Examples and Folly of Vanity

August 16, 2021 • 2 min

From Introduction to the Devout Life, page 103
By St. Francis de Sales

"Borrow empty vessels not a few,” said Eliseus to the poor widow, “and pour oil into them.” (4 Kings, iv. 3)

To receive the grace of God into our hearts they must be emptied of vain-glory.

As the castrel, a bird of the hawk kind, by crying and looking on the birds of prey, affrights them by a secret property peculiar to herself, which makes the dove love her above all other birds, and live in security with her, so humility repels Satan, and preserves the graces and gifts of the Holy Ghost within us; and therefore all the saints, but particularly the King of Saints and his Mother, have always honoured and cherished this blessed virtue more than any other moral virtue.

We call that glory vain which we assume to ourselves, either for what is not in us, or for what is in us, but does not deserve that we should glory in it.

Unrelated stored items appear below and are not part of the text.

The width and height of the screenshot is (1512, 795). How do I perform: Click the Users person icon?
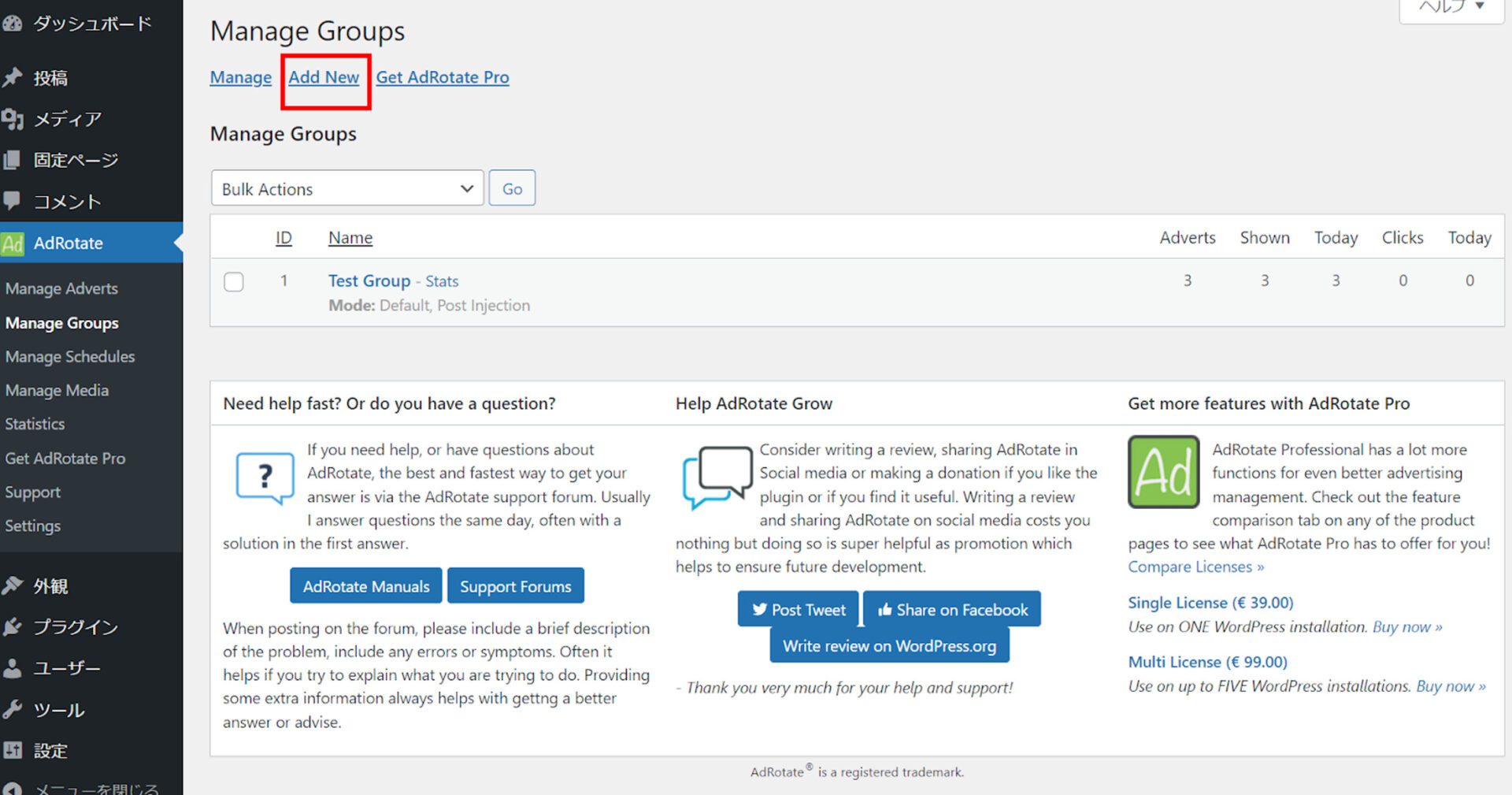tap(12, 668)
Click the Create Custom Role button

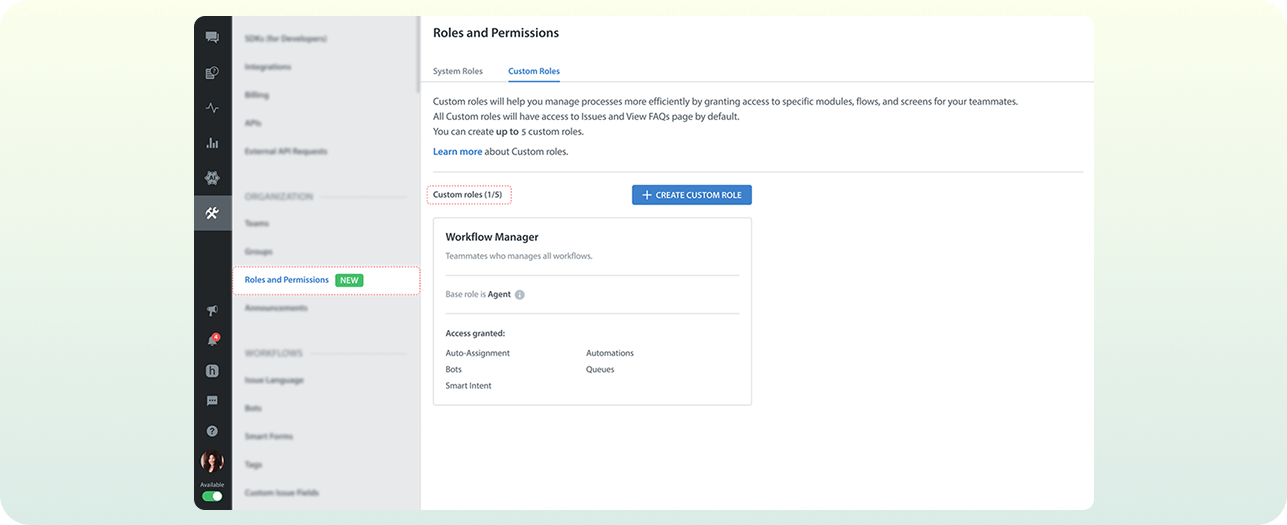691,195
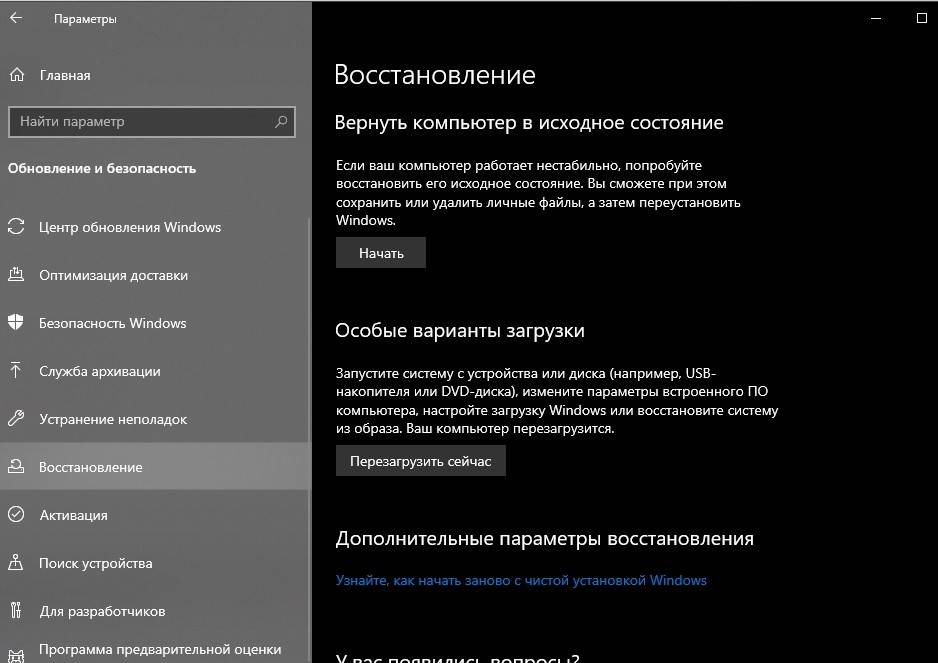Open the Для разработчиков section
Image resolution: width=938 pixels, height=663 pixels.
point(101,611)
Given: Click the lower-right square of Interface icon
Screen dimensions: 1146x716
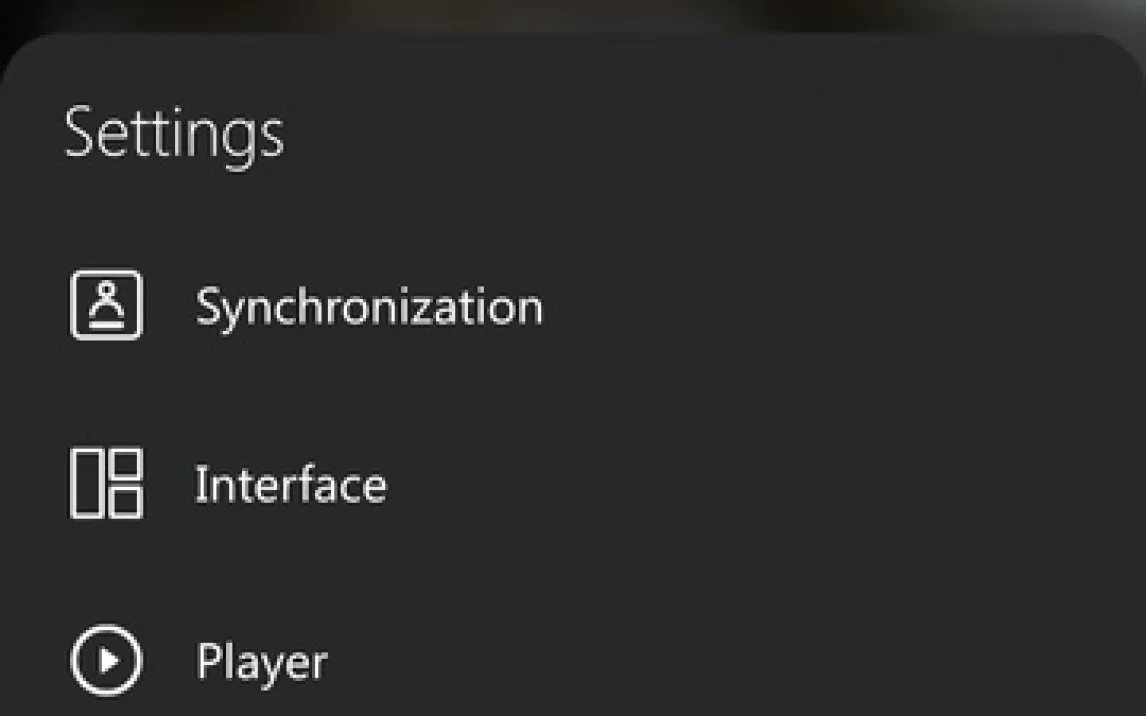Looking at the screenshot, I should pyautogui.click(x=125, y=501).
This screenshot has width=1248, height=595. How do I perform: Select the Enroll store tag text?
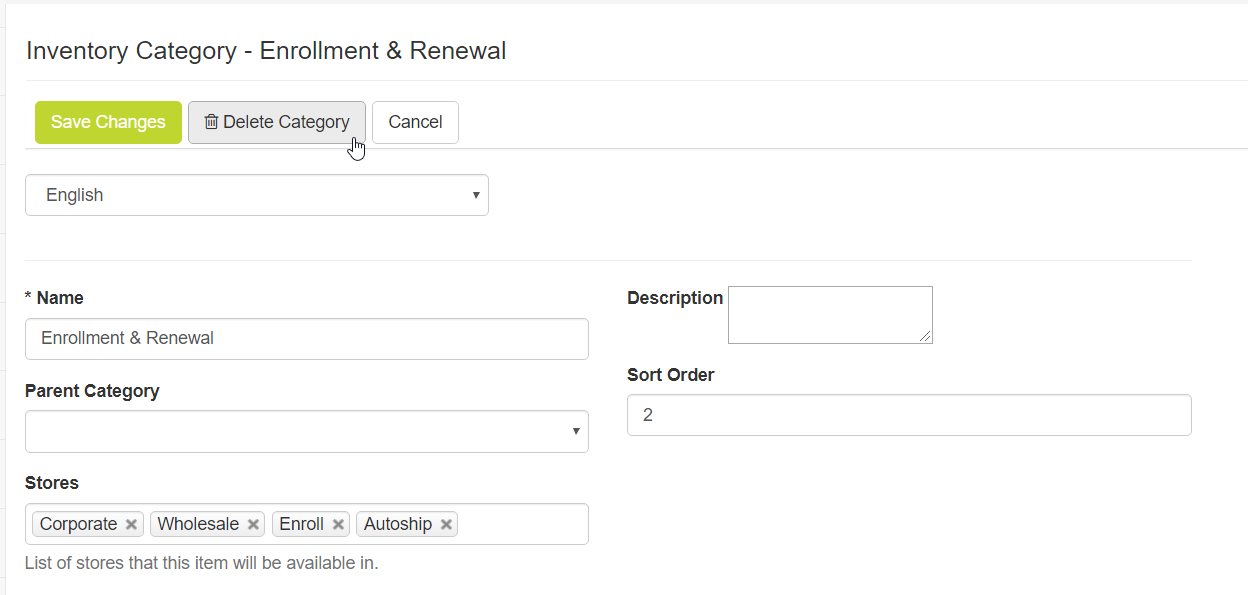301,524
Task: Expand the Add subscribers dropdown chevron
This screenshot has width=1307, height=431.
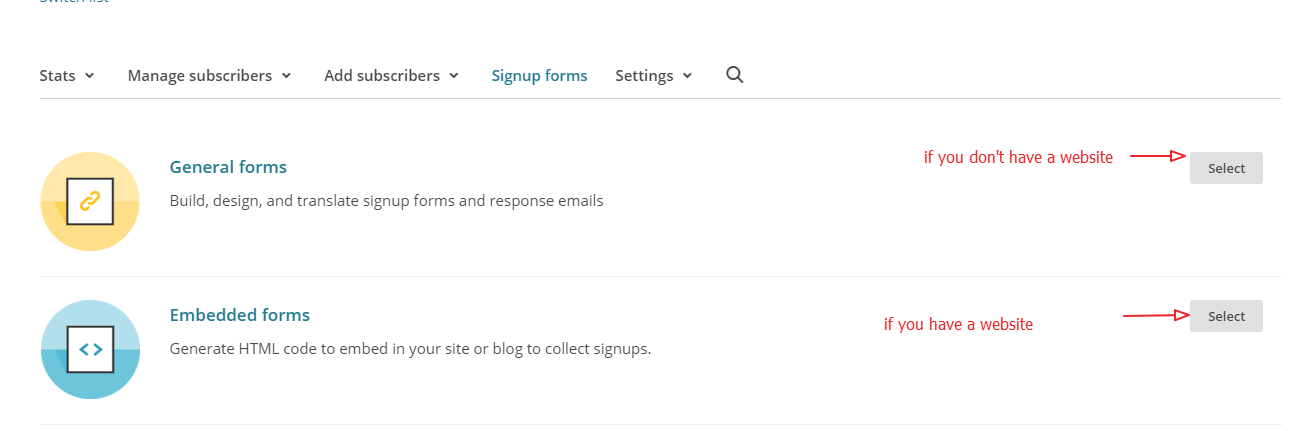Action: pyautogui.click(x=454, y=76)
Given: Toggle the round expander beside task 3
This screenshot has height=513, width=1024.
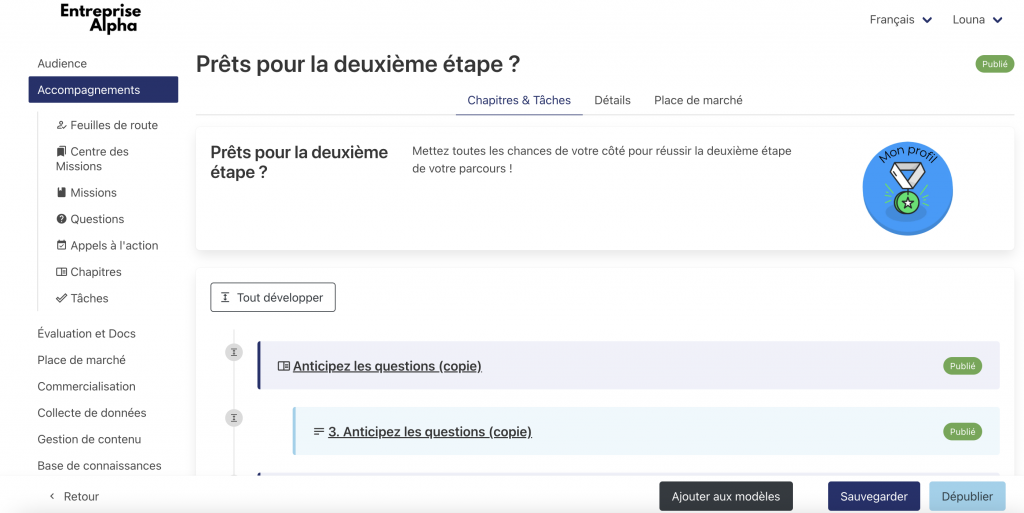Looking at the screenshot, I should pyautogui.click(x=234, y=418).
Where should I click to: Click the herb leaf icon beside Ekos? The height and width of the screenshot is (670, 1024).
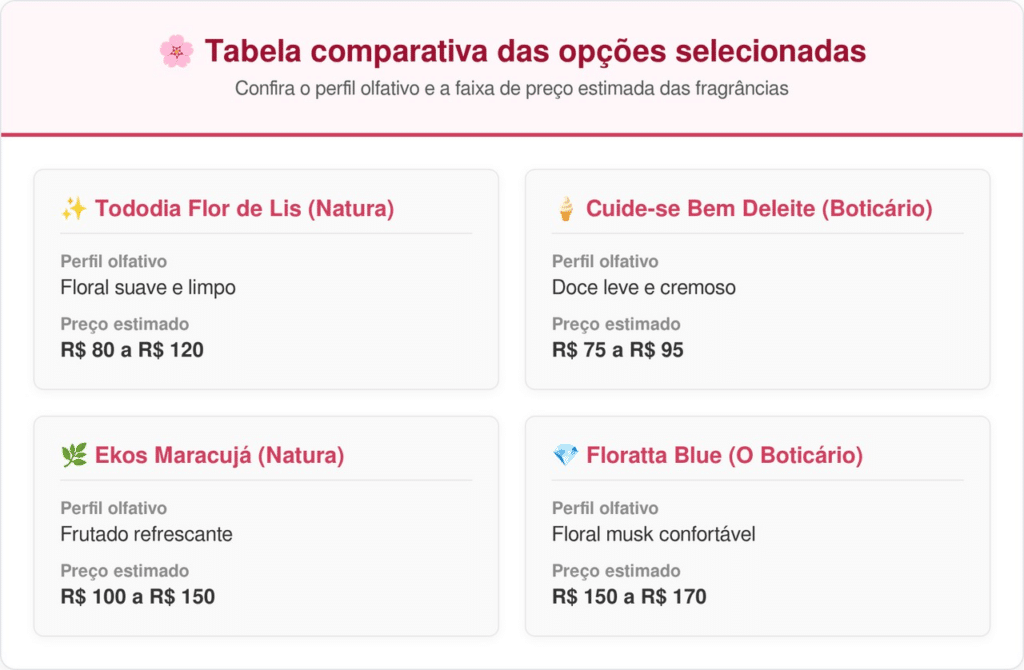(74, 456)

The nobility of our ancestors, the favour of great men, and popular honour, are things not in us, but either in our progenitors, or in the esteem of other men.

Some become proud or insolent on account of riding a good horse, wearing a feather in their hat, or being dressed in a fine suit of clothes. But who does not see the folly of this? for if there be any glory in such things, the glory belongs to the horse, the bird, and the tailor; and what meanness of heart it must be to borrow esteem from a horse, from a feather, or some ridiculous new fashion?

Others value themselves on account of a well-trimmed beard, curled locks, soft hands; or because they can dance, sing, or play; but are not these effeminate men, who seek to raise their reputation by such frivolous and foolish things?

Others, on account of a little learning, would be honoured and respected by the whole world, as if everyone ought to become their pupils, and account them their masters. Such persons are, therefore; called pedants.

Others strut like peacocks, contemplating their beauty, and think themselves admired by everyone. All this is extremely superficial, foolish, and impertinent; and the glory which is raised on such weak foundations is justly esteemed vain and frivolous.